Two men arrested last week have confessed to the attack on Hairikian, but their motives remain unclear. Similarly unclear are the extent and implications of their connection with another presidential candidate, Vartan Sedrakian. Sedrakian, who describes himself as an expert of myths and epic poetry, told a press conference on February 12 that one of the accused was among several laborers who remodeled his country house last year, while the other drove a taxi the construction workers used regularly.

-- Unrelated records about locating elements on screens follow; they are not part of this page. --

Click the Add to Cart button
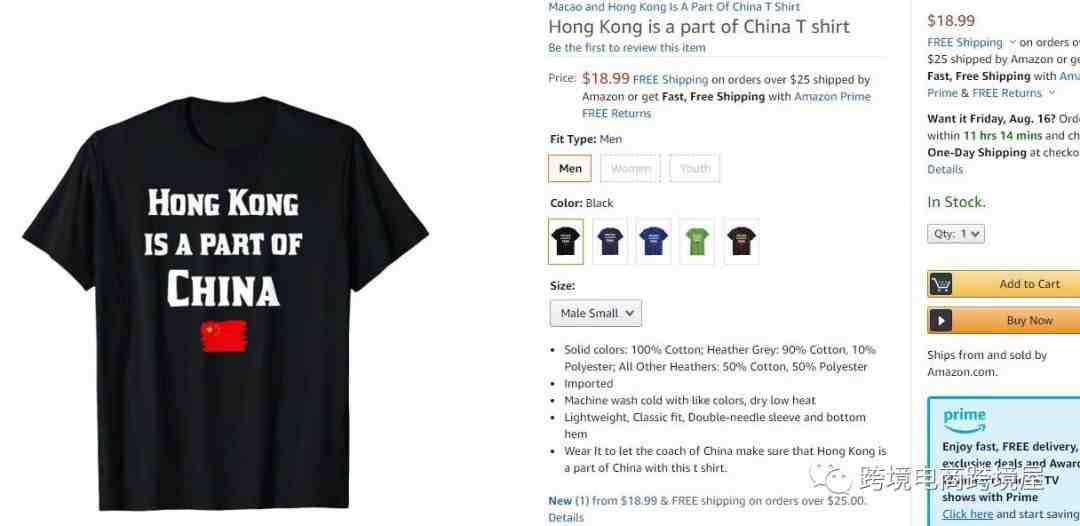The image size is (1080, 526). pos(1004,284)
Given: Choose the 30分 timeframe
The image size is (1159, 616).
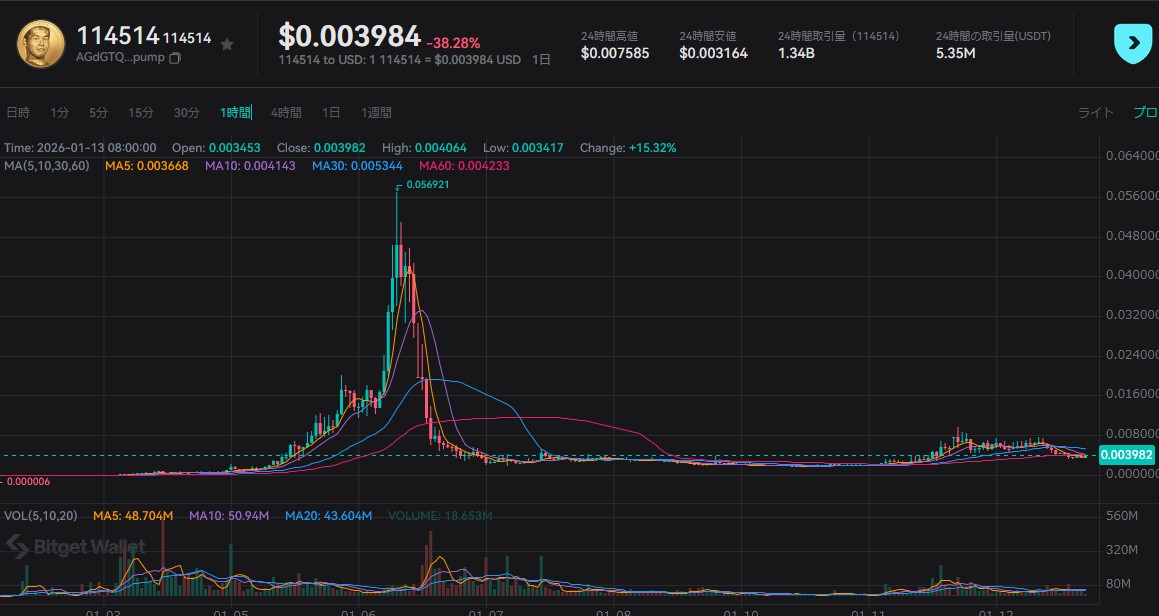Looking at the screenshot, I should (x=187, y=113).
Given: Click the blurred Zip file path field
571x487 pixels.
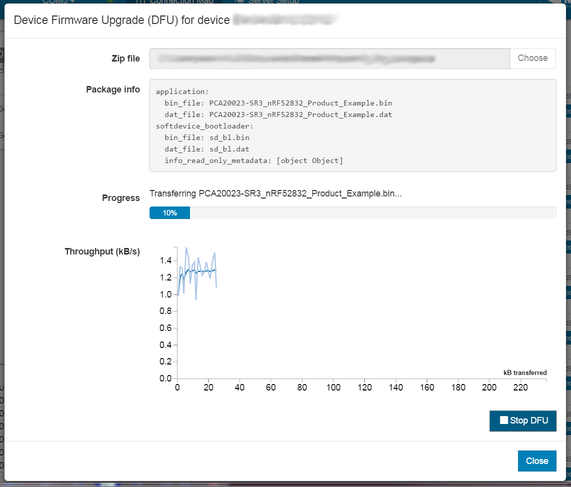Looking at the screenshot, I should point(330,58).
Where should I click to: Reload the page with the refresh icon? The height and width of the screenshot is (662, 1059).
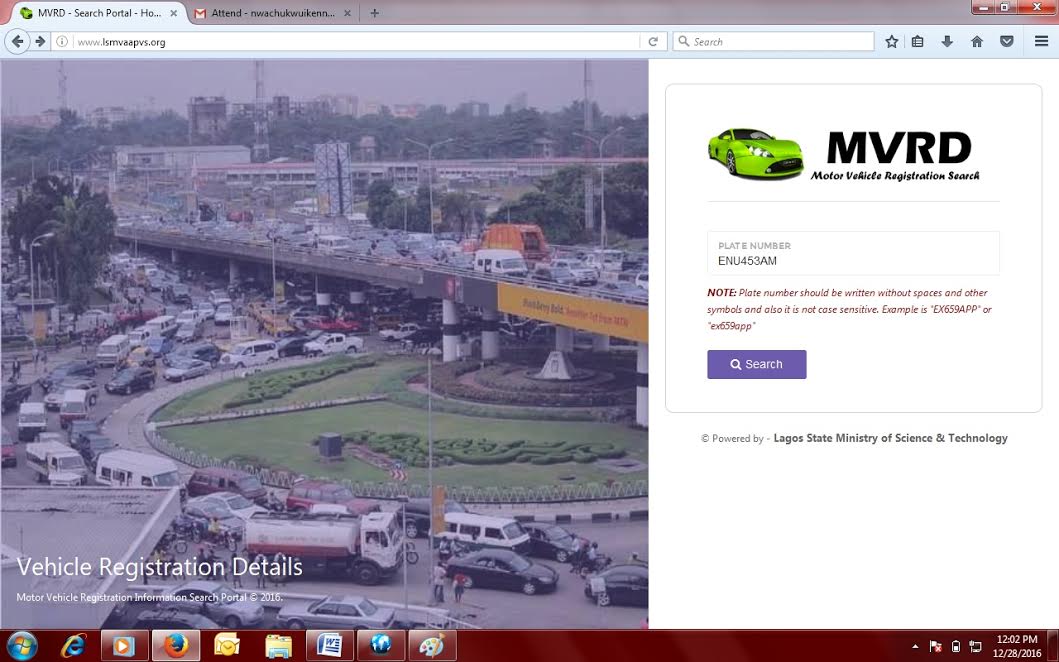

Sedrakian predicted that once the election is over and the international monitors have left the country, the authorities will arrest him and accuse him of masterminding the attack.
Commenting on Sedrakian's possible involvement in the attack on Hairikian, Izabella Abgaryan, a member of the Zharangutyun parliamentary faction, described the election campaign as having mutated from a comedy into a gangster film that in turn is becoming a horror movie.
Meanwhile, one pundit is already looking ahead: Karen Kocharian (no relation to Sarkisian's predecessor as president) observed that February 19 will mark the start of infighting within Sarkisian's Republican Party of Armenia to determine the party's candidate in the 2018 presidential ballot, in which Sarkisian is barred by the constitution from seeking a third consecutive term.